Saturday, December 1, 2007

Evel Knievel: Sadly Another Hero Bites The Dust

Yesterday I lost a childhood hero. Evel Knievel, the red, white, and blue spangled motorcycle daredevil whose jumps over Greyhound buses, Idaho's Snake River Canyon and tons of other things made him an icon of the 1970s, died Friday at age 69. Though Knievel dropped off the pop culture radar in the '80s, the image of the high-flying motorcyclist clad in patriotic, star-studded colors was never erased from my memory.
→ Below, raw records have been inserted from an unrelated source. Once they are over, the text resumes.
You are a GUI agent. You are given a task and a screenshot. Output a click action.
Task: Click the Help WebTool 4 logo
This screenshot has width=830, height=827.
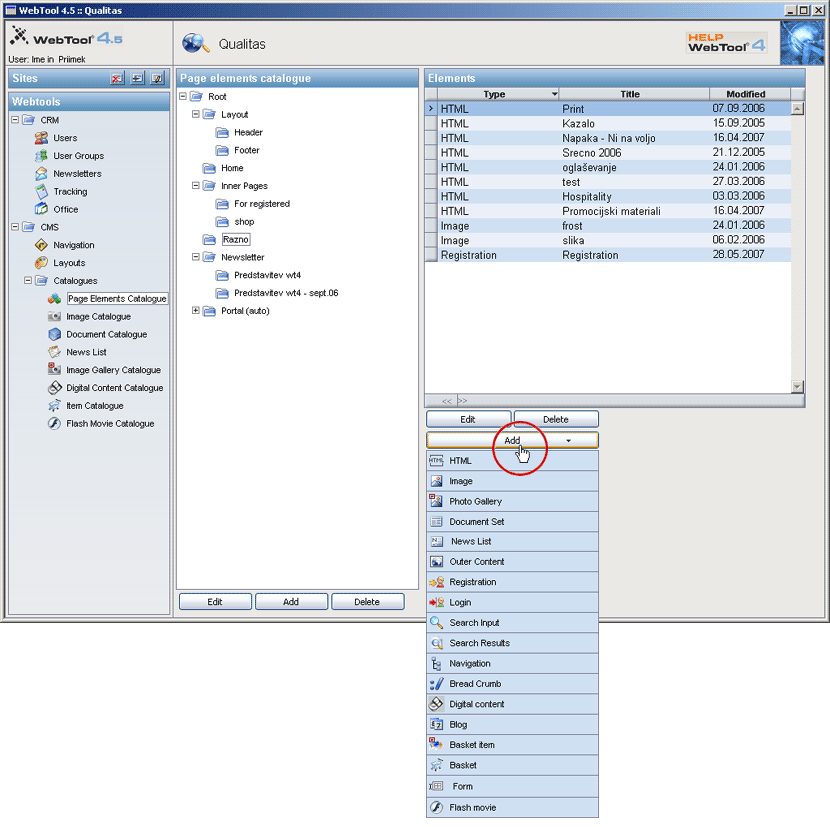pyautogui.click(x=726, y=43)

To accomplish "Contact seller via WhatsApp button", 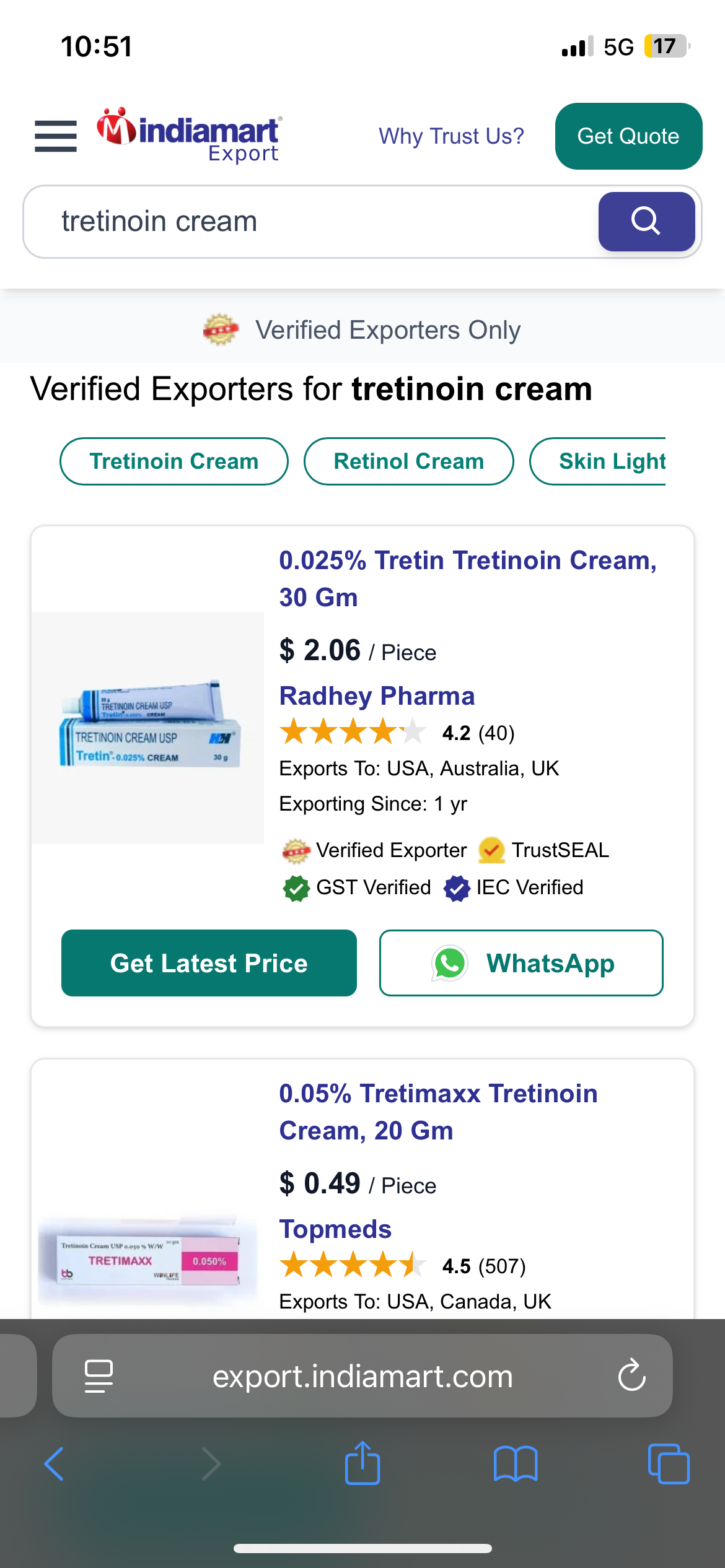I will (x=521, y=963).
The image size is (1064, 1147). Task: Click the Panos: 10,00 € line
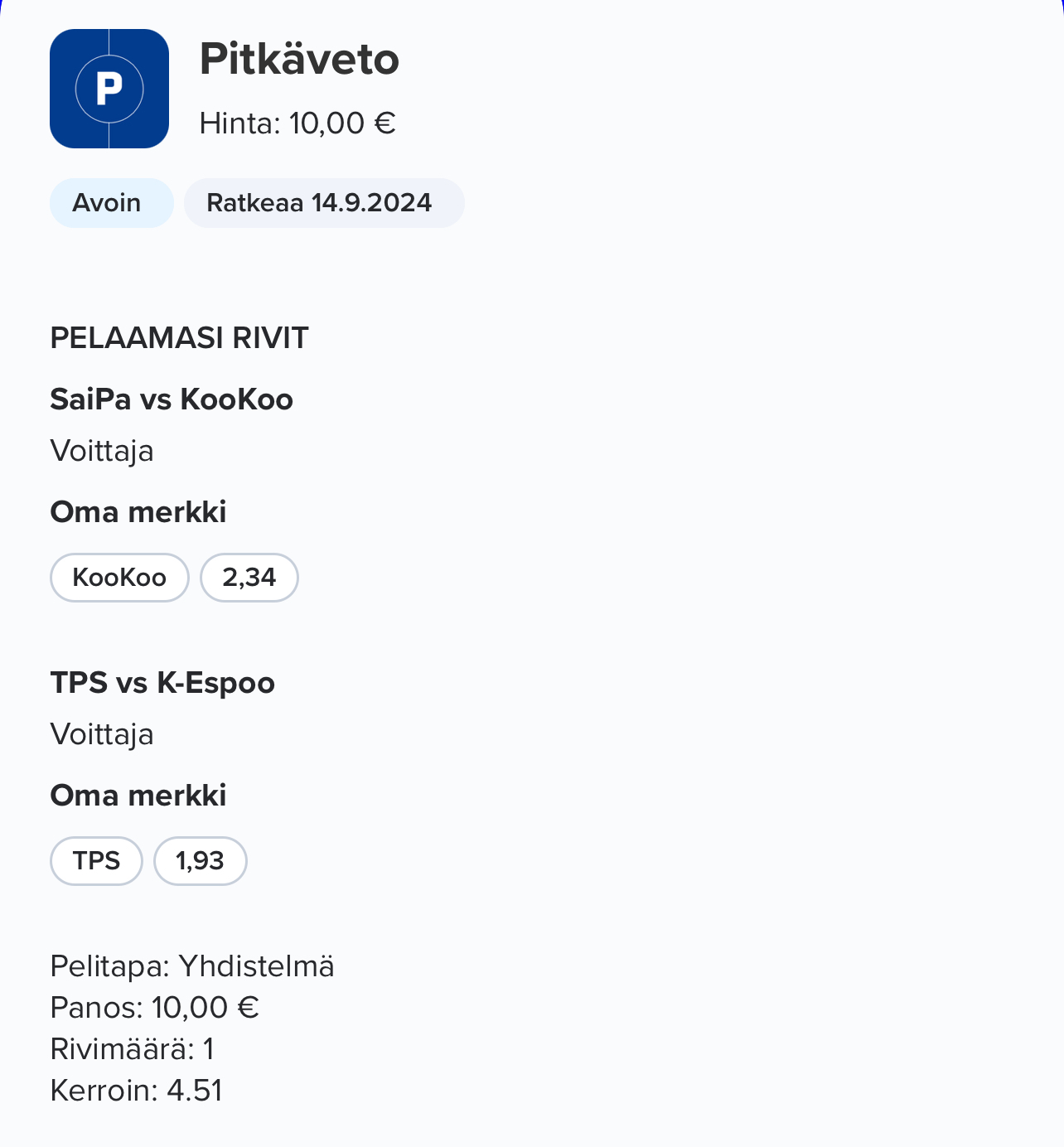(155, 1008)
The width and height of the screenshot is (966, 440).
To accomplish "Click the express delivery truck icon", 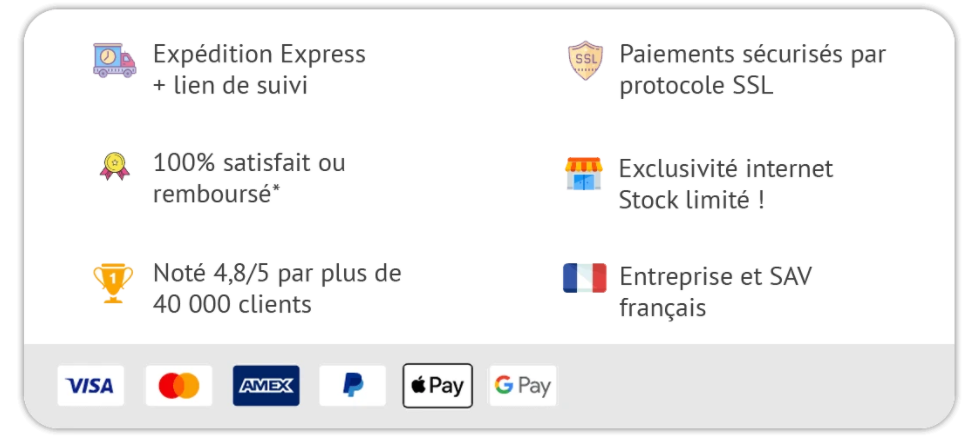I will coord(113,61).
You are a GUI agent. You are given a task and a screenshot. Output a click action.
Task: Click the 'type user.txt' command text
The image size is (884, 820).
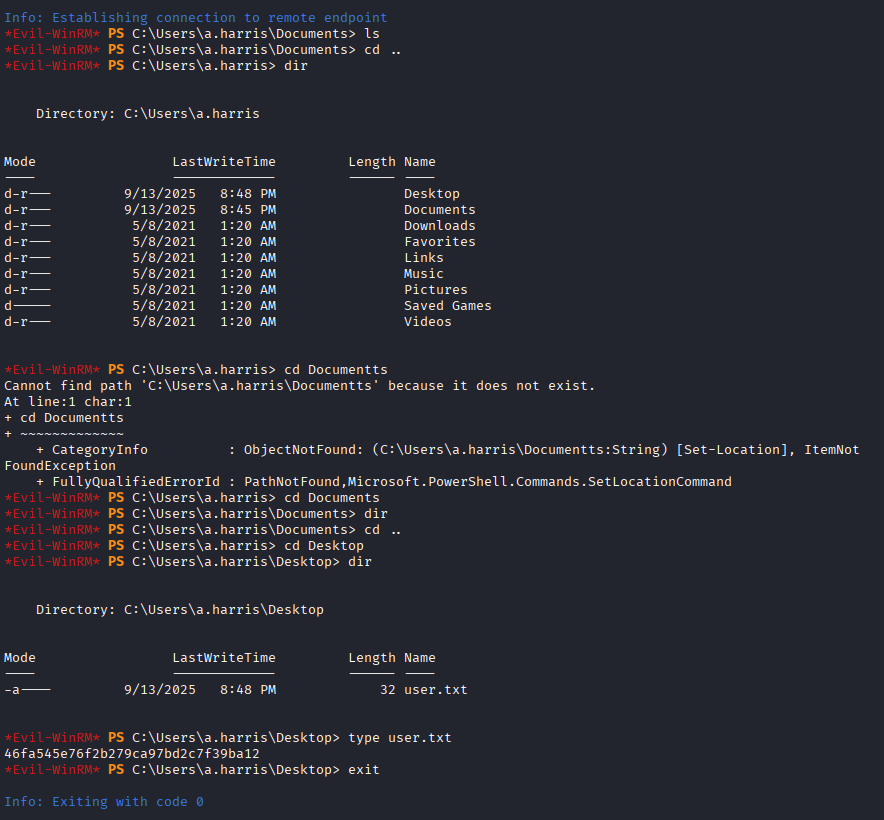pyautogui.click(x=399, y=738)
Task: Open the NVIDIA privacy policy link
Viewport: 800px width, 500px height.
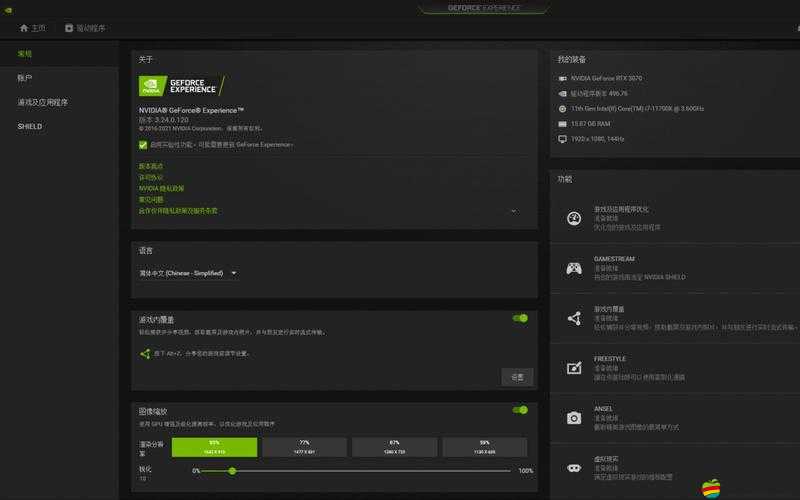Action: click(161, 188)
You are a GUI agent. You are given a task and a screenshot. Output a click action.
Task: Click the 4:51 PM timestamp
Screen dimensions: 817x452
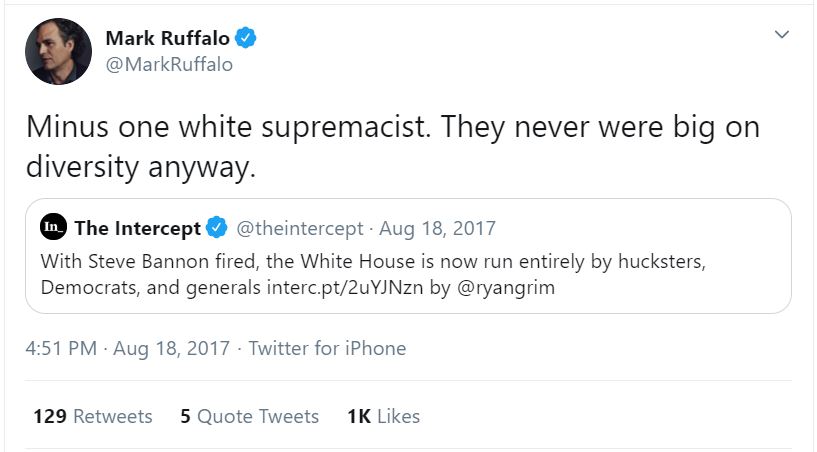tap(61, 349)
Immortalized in the Washington's Smithsonian Institution as "America's Legendary Daredevil," Knievel was best known for a failed 1974 attempt to jump Snake River Canyon on a rocket-powered cycle and a spectacular crash on New Year's Day 1968, when he was nearly killed when he jumped 151 feet across the fountains in front of Caesar's Palace. He cleared the fountains but the crash landing put him in the hospital in a coma for a month. He suffered nearly 40 broken bones before he retired in 1980. Check out this old ABC Wide World of Sports video.


Knievel made a good living selling his autographs and endorsing products. Thousands came to Butte, Mont., every year as his legend was celebrated during the "Evel Knievel Days" festival. "They started out watching me bust my ass, and I became part of their lives," Knievel said. "People wanted to associate with a winner, not a loser. They wanted to associate with someone who kept trying to be a winner." For the tall, thin daredevil, the limelight was always comfortable, the gab glib. To Knievel, there always were mountains to climb, feats to conquer. According to people in Buette, if Evel came into a bar, he bought everyone's drinks. He was that kind of guy.

Born Robert Craig Knievel in the copper mining town of Butte on Oct. 17, 1938, Knievel was raised by his grandparents. He traced his career choice back to the time he saw Joey Chitwood's Auto Daredevil Show at age 8. The name "Evel" was given by Joey Bishop on the the Joey Bishop show. Knievel decided to retire after a jump in the winter of 1976 in which he was again seriously injured. He suffered a concussion and broke both arms in an attempt to jump a tank full of live sharks in the Chicago Amphitheater. On April 1, 2007, Knievel announced to a worldwide audience that he "believed in Jesus Christ" for the first time. He had been in failing health for years, suffering from diabetes and pulmonary fibrosis, an incurable condition that scarred his lungs.

Slowly but surely, the icons of my youth are fading away. My Dad, Bob Hope, George Burns, Merv Griffin, Mike Douglas and now Evel Knievel. Man, I can remember watching you on ABC's Wide World of Sports on Saturday afternoons, then racing outside to see how far I could make my Schwinn jump while my brother and his friends laughed hysterically when my balls made hard contact with that infamous center rail. RIP, Evel my good man. Thanks for the memories.